Playwriter's approach is good. We should learn from it. But directly reusing it is not the right move for VibeBrowser.

There are several reasons.

1. Different Runtime

Playwriter is built around Playwright pages, locators, and CDP sessions. VibeBrowser runs inside a Chrome extension service worker and interacts with the user's actual browser tabs through extension APIs and CDP.

That difference matters. A Playwright locator is not the same abstraction as a Chrome extension tabId plus backendDOMNodeId. Vibe needs references that survive inside our extension cache and route through our existing click, fill, and typein_secret tools.

2. Different Ref Contract

Playwriter can generate refs from test ids, ids, role selectors, and Playwright locators. VibeBrowser already has an A-ref contract (uid=A0, uid=A1, etc.) backed by compact extraction and cached backendDOMNodeIds.

If we dropped in Playwriter's ref model, we would have to rewrite a large part of our interaction layer. The serializer is not standalone; it is coupled to how actions resolve targets.

3. Different Security Requirements

VibeBrowser has credential tooling and password redaction requirements. Page extraction cannot accidentally leak secret field values into model context. Our serializer has to integrate with those product-specific safeguards.

Playwriter does not carry our exact credential manager, redaction, and extension storage constraints.

4. Different Product Goal

Playwriter is a general browser automation toolkit. VibeBrowser is an AI browser co-pilot running in a user's daily browser environment. We need extraction that works across normal websites, background tabs, side panel workflows, cached page state, selected text, Google Docs, and extension-specific tools.

The high-level algorithm transfers. The implementation details do not transfer cleanly.

5. We Need a Smaller Surface Area

The best lesson from Playwriter is not "copy the code." It is "keep the serializer boring."

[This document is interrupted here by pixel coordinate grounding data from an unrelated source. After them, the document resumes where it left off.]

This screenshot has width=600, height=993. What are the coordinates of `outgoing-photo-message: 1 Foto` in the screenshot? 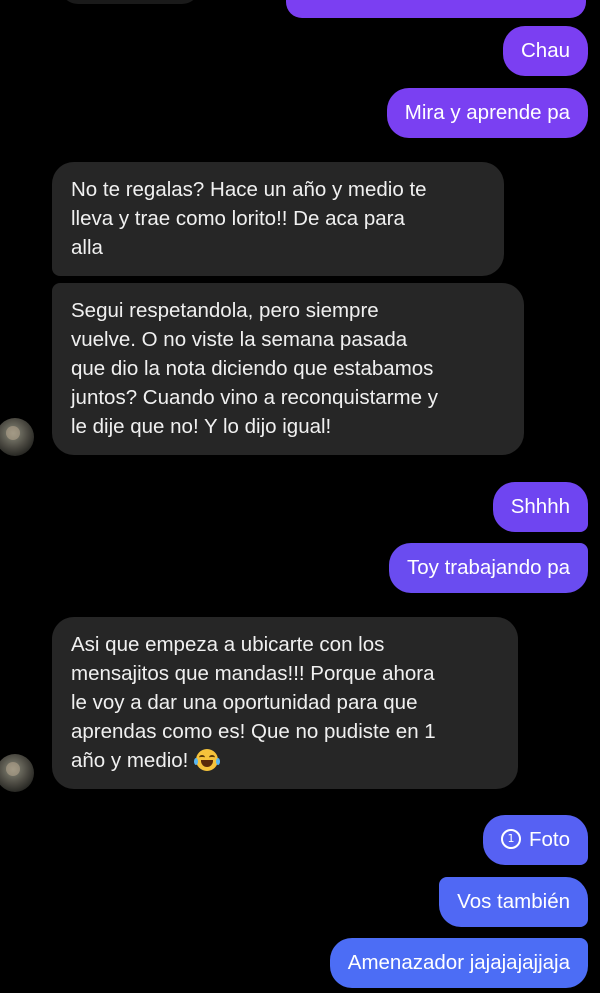 It's located at (535, 840).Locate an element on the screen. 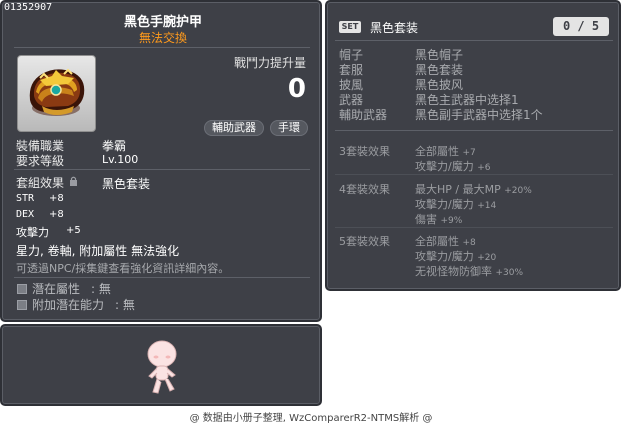  set-badge-icon: SET is located at coordinates (350, 27).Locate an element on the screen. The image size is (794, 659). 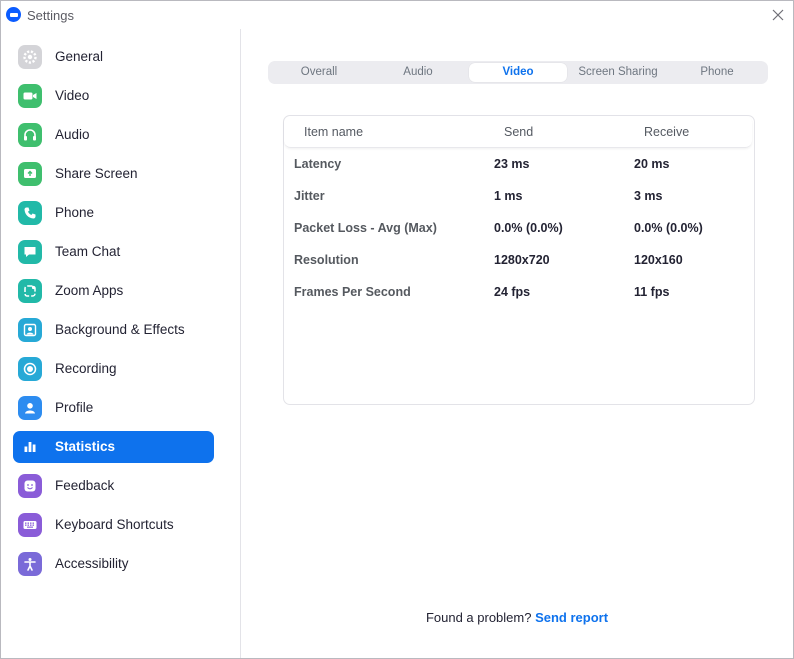
accessibility-icon is located at coordinates (30, 564). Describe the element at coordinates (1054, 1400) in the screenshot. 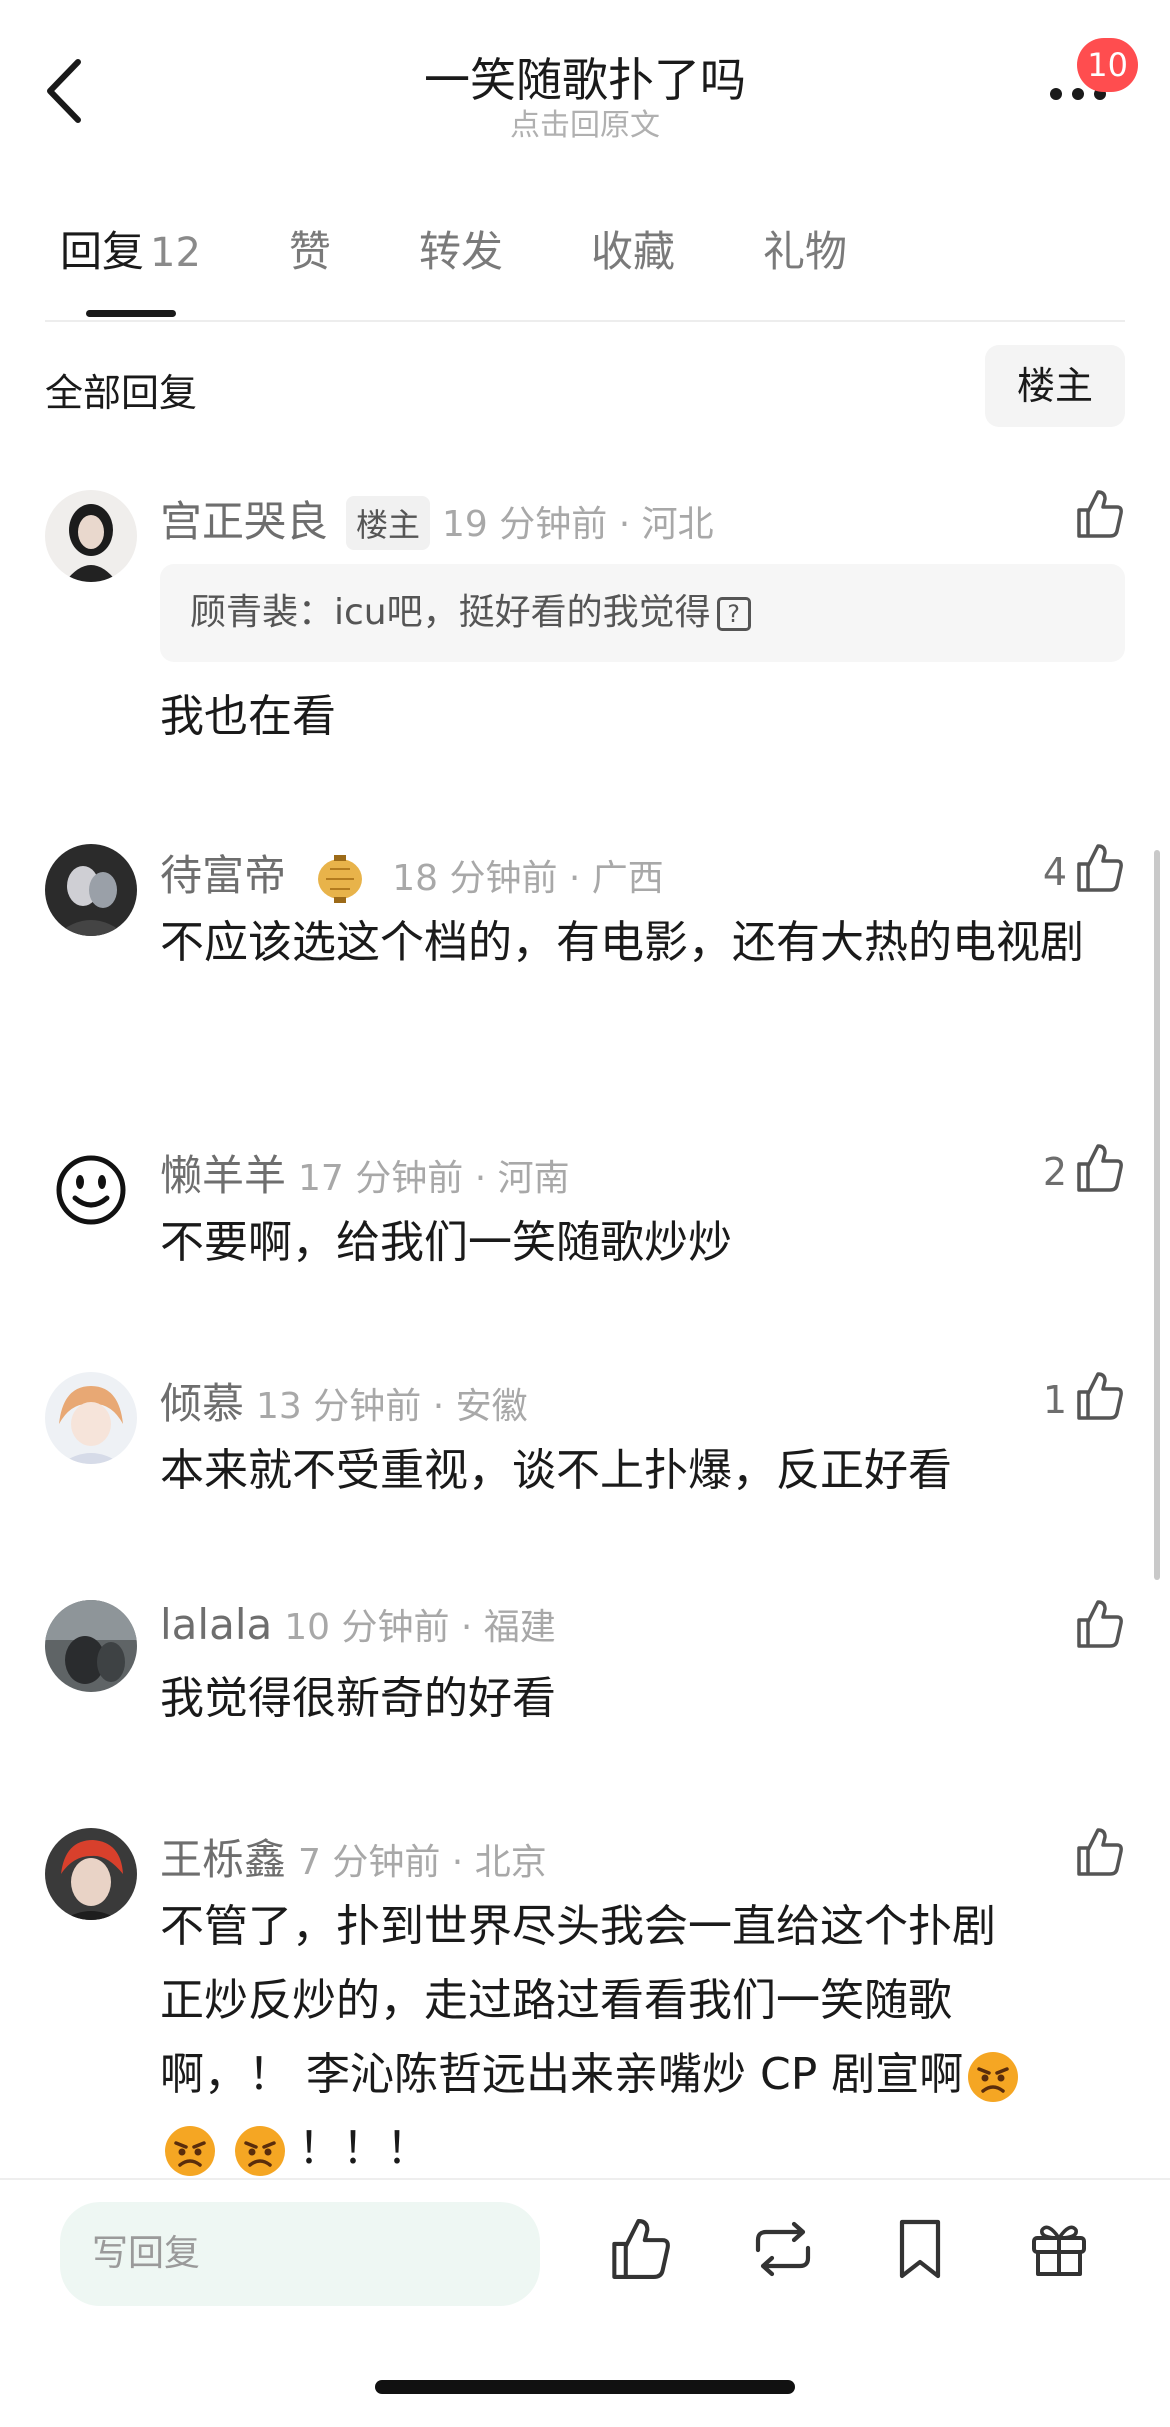

I see `like-count: 1` at that location.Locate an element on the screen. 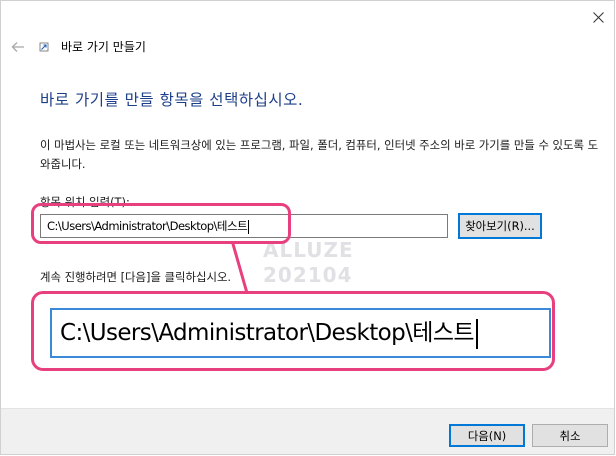  zoom-callout: C:\Users\Administrator\Desktop\테스트 is located at coordinates (293, 331).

For VibeBrowser, boring means:

  • one recursive walker
  • a short set of roles to skip as wrappers
  • a short set of roles to keep as semantic context
  • visible A-refs for actionable nodes
  • no markdown table renderer
  • no collectText() shortcut that consumes children

That is smaller than adopting another project's full snapshot, locator, DOM indexing, label overlay, and selector system.

The Practical Rule

When serializing accessibility trees for browser agents, the rule is:

Preserve the tree enough for reasoning, preserve refs enough for action, and remove only the protocol noise.

Do not send raw CDP JSON.

Do not flatten everything into text.

Do not invent special markdown renderers that can drop refs.

Use a uniform, indented semantic tree. That is the common thread across Chrome DevTools MCP, Playwriter, and VibeBrowser's current direction.

The details differ by runtime. The principle does not.